SciPy Japan 2020

7 minute read

Here is the recording of the workshop.

Here is the link to the repo with the set up instructions for the workshop.

Here is the proposal I submitted for this workshop.

(D)Ask Me Anything About Data Cleaning and Preprocessing at Scale?

SciPy Japan 2020

Welcome to (D)Ask Me Anything About Data Analytics at Scale, where we will be going over some techniques for preparing large datasets for analysis and, of course, analysing the datasets as well (who wants to just clean data for about 4 hours anyways).

Just for the fun of it, you can also refer to this tutorial by what is not commonly known as HPC, which is short for High Performance Cleaning.

The work in this tutorial was inspired on a project I have been working on this year at INSEAD. The data involves over 1 terabyte of job descriptions from ads in the US over the last 13 years. The complexity, messiness, and stubborness of these data would have been untamable and downright painful without Dask and a few other libraries in the data science ecosystem/repertoire.

While I would have loved to use the data I’ve been working with for this tutorial, we will travel together across the world and build our own Airbnb data analytics project in the next 4 hours together.

Table of Contents

  1. Tutorial Structure and The Why behind this tutorial
  2. Learning Outcomes
  3. What this tutorial is not about
  4. Prerequisites
  5. Getting Started
  6. Data
  7. Notebooks
    • 00 Setting the Stage and Getting the Data
    • 01 Deep Cleaning
    • 02 Reshaping
    • 03 Analysis
    • 04 Building a Data Product
  8. Acknowledgements
  9. Additional Resources
  10. Feedback (arigatōgozaimashita) 😃

1a. Tutorial Structure

We will (as best as we can) follow the following schedule throughout the tutorial.

  • 9:00 - 9:35 (JST) intro/setup
  • 9:35 - 9:40 (JST) short break
  • 9:40 - 10:45 (JST) instructions
  • 10:45 - 11:00 (JST) long break
  • 11:00 - 11:45 (JST) instructions
  • 11:45 - 11:50 (JST) short break
  • 11:50 - 12:30 (JST) instructions

1b.
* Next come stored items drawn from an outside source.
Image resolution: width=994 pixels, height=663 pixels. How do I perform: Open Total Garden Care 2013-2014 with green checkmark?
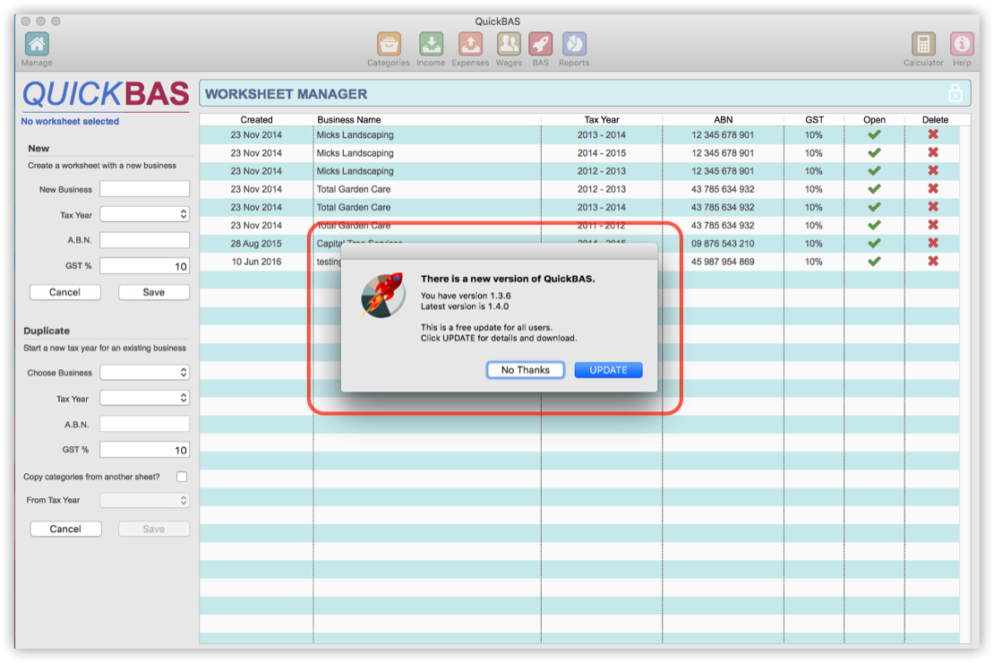pyautogui.click(x=873, y=207)
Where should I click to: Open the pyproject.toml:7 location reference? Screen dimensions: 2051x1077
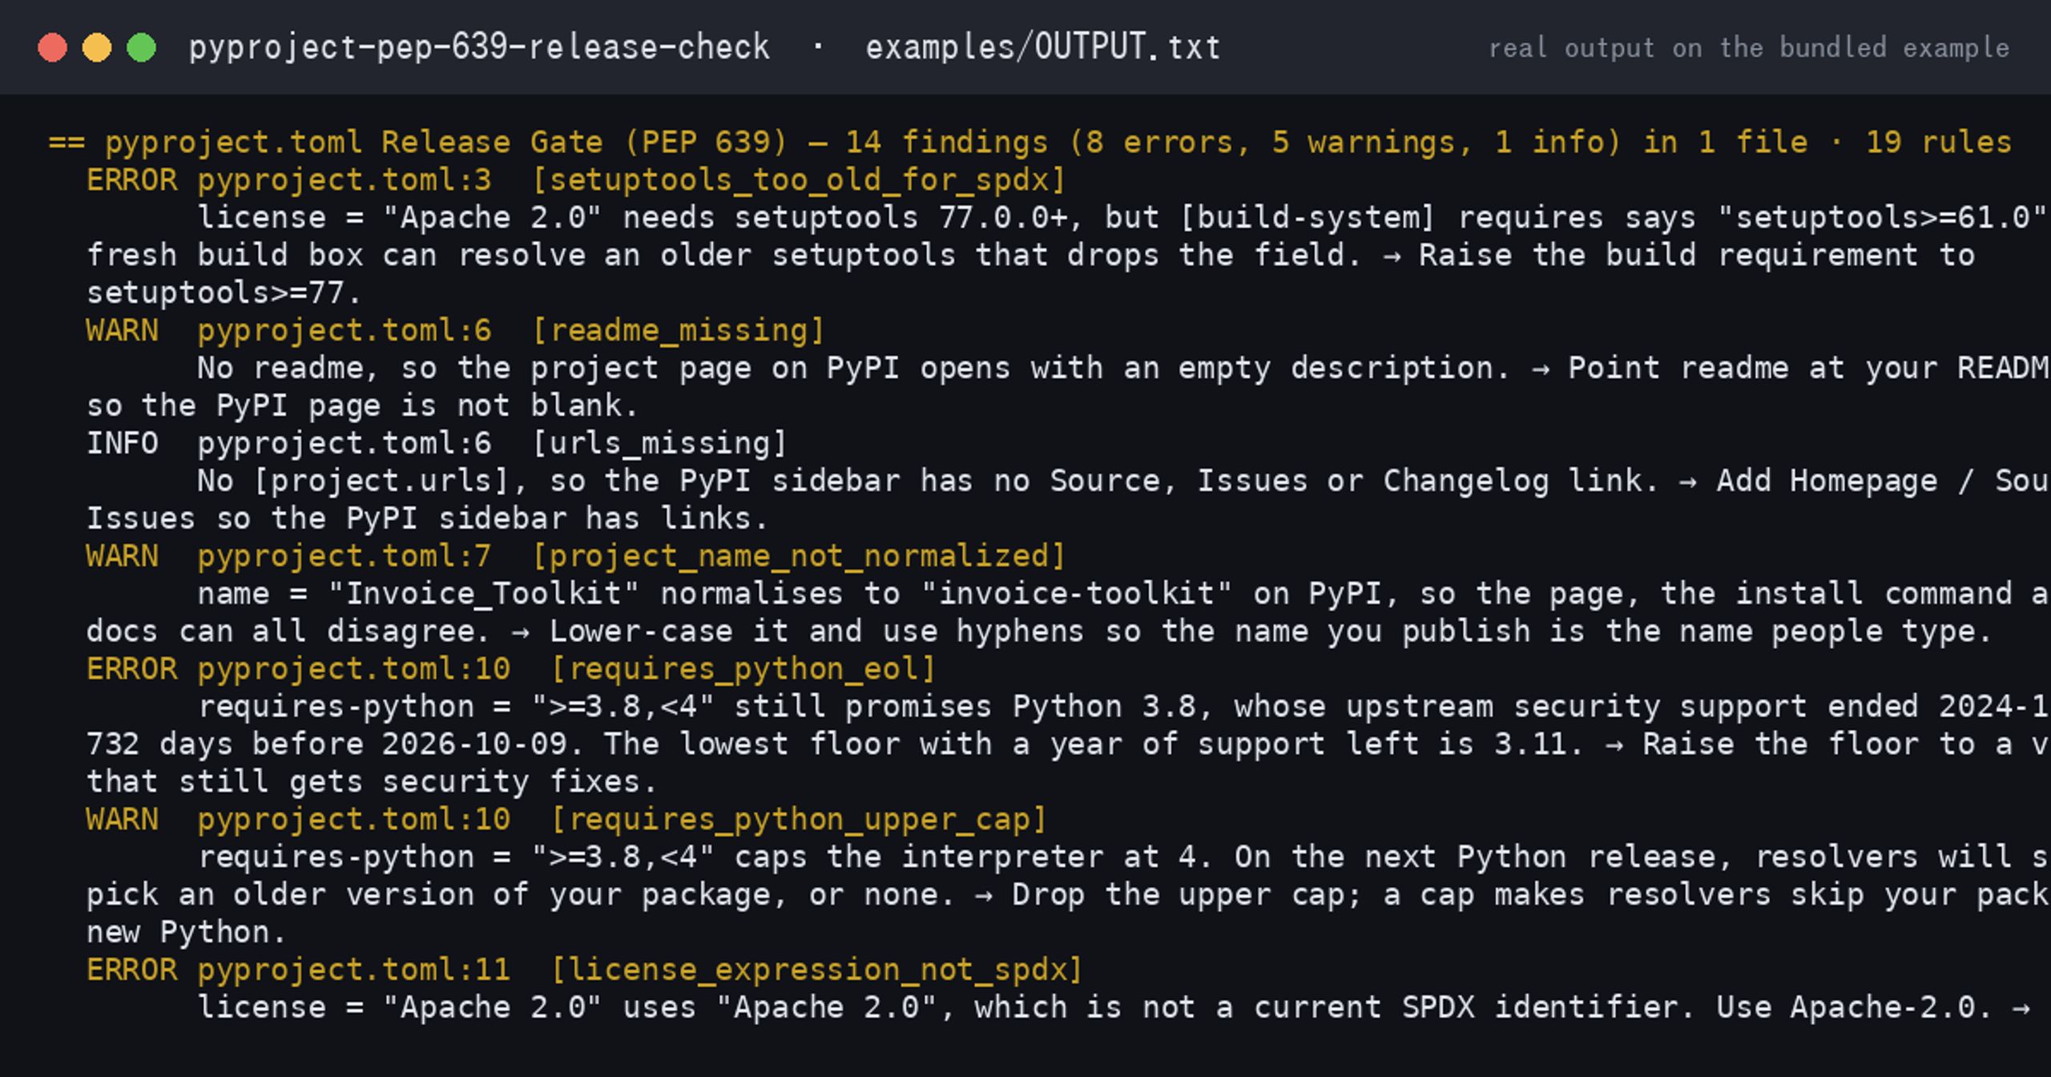(x=345, y=556)
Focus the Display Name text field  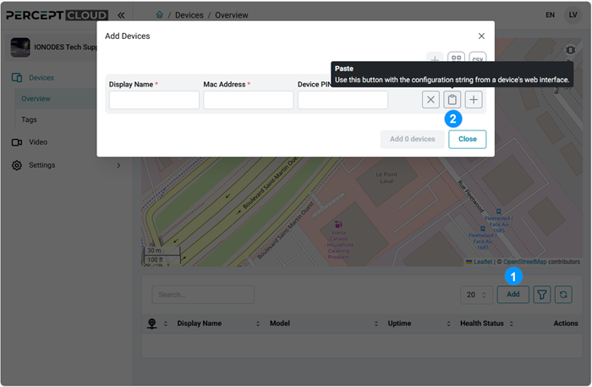tap(154, 100)

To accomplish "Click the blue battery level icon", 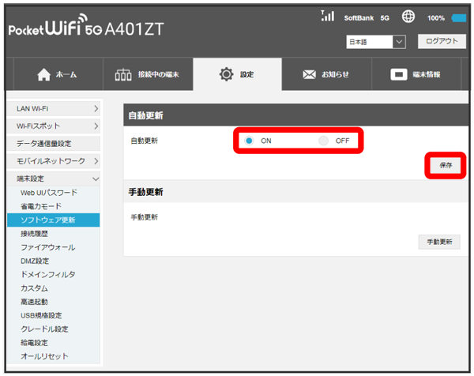I will point(460,17).
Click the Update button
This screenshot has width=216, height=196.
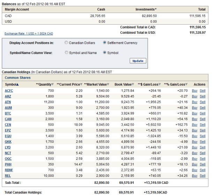click(x=138, y=61)
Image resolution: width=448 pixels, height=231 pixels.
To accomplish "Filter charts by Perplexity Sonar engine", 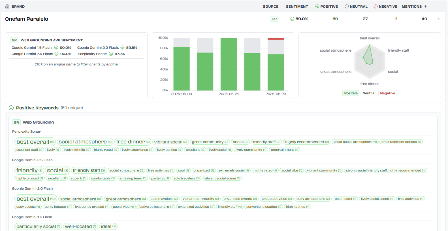I will 93,54.
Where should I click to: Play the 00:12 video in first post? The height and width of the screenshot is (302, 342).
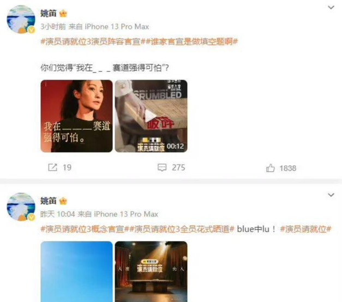(151, 116)
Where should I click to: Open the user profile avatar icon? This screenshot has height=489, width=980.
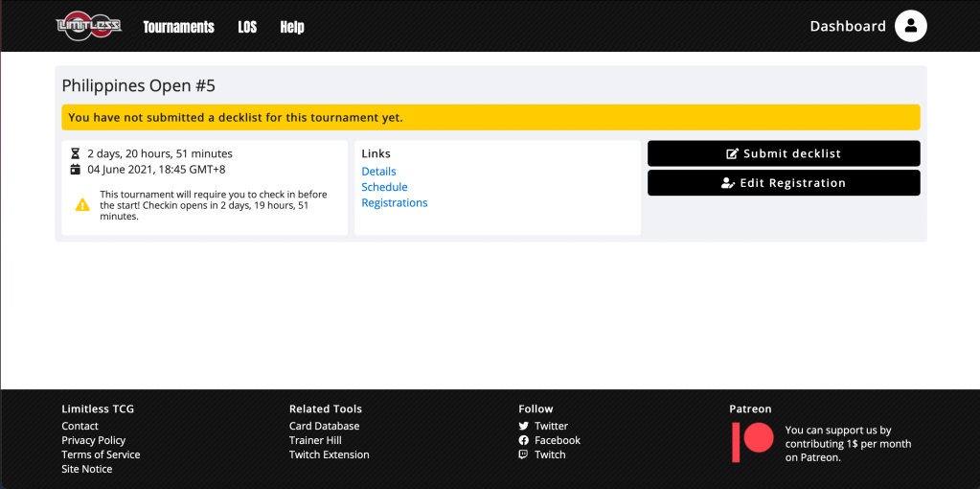pyautogui.click(x=910, y=26)
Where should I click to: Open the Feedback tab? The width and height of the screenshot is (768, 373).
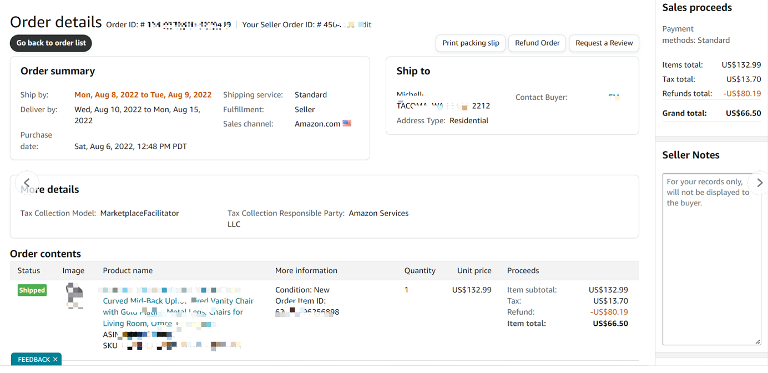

The Why behind this tutorial

Have ever heard from experienced data professionals that only a small amount of data is needed in order to get started and create a few files worth of good/usuable code that can be extended later on to the full dataset? (a mouthful question, I know, stay with me). If so, these are probably right! But, what happens when your data is massive, tabular, and with a lot of text-based columns that may have one, two, or a thousand edge cases that you may not be able to identify/anticipate without having a look at the entire dataset? For those instances, we have some great tools that the python data science community has come up with and will help up take care of massive and messy datasets relatively fast.

In this tutorial, we will explore how to tackle this issue of having a lot of data that does not fit into memory and needs to be cleaned and reshaped into form before we can extract meaningful insights from it.

2. Learning Outcomes

It is okay to not understand absolutely everything in the tutorial, instead, I would like to challenge you to first, make sure you walk away with at least 2 new concepts from this lesson, and second, that you come back to it and go over the content you did not get the first time around.

With that said, by the end of the tutorial you should be able to:

  1. Understand the data analytics cycle.
  2. Diffferentiate between small, medium and big datasets.
  3. Understand how to gather, clean, and process large amounts of data.
  4. Analyse and visualise large datasets.
  5. Have a canvas for a data analytics project you could showcase.
  6. Keep doing good things with data at scale. 😃

3. What this tutorial is not about

  1. Although it is tailored towards beginners in this topic, this is not an introduction to Python. If you have never written a line of code, this is not the right tutorial for you, that’s the one we had yesterday. :)
  2. This is not an Artificial Intelligence tutorial, that one is running right now as well. :)
  3. This is not a web scraping tutorial, although we will do some of that today.
  4. This is not a tutorial covering every feature of Dask. We will mainly use the Dataframe API to clean, process, and analyse tabular data.

4. Prerequisites (P) and Good To Have (GTH)

  • (P) Attendees for this tutorial are expected to be familiar with Python (1 year of coding would be ideal).
  • (P) Ideally, you are comfortable with loops, functions, lists comprehensions, and if-else statements (i.e. control flow).
  • (GTH) While it is not necessary to have knowledge of NumPy and pandas, a bit of experience with these two libraries will be very beneficial throughout this tutorial.
  • (P) You should have at least 10 GB of free memory in your computer. We will not use that much, of course, (at most between 3 and 5), but it would be best to avoid downloading 4 GB and then having your computer yell at you because it doesn’t have enough space available.
  • (GTH) Make sure to close out any applications, tabs, and programs you might have running in the background and only leave open what you need for the tutorial open and readily available.

5. Getting Started

You should first make sure you have Anaconda or Miniconda installed. This will allow you to have most of the packages you will need for this tutorial already installed once you open up Jupyter Lab.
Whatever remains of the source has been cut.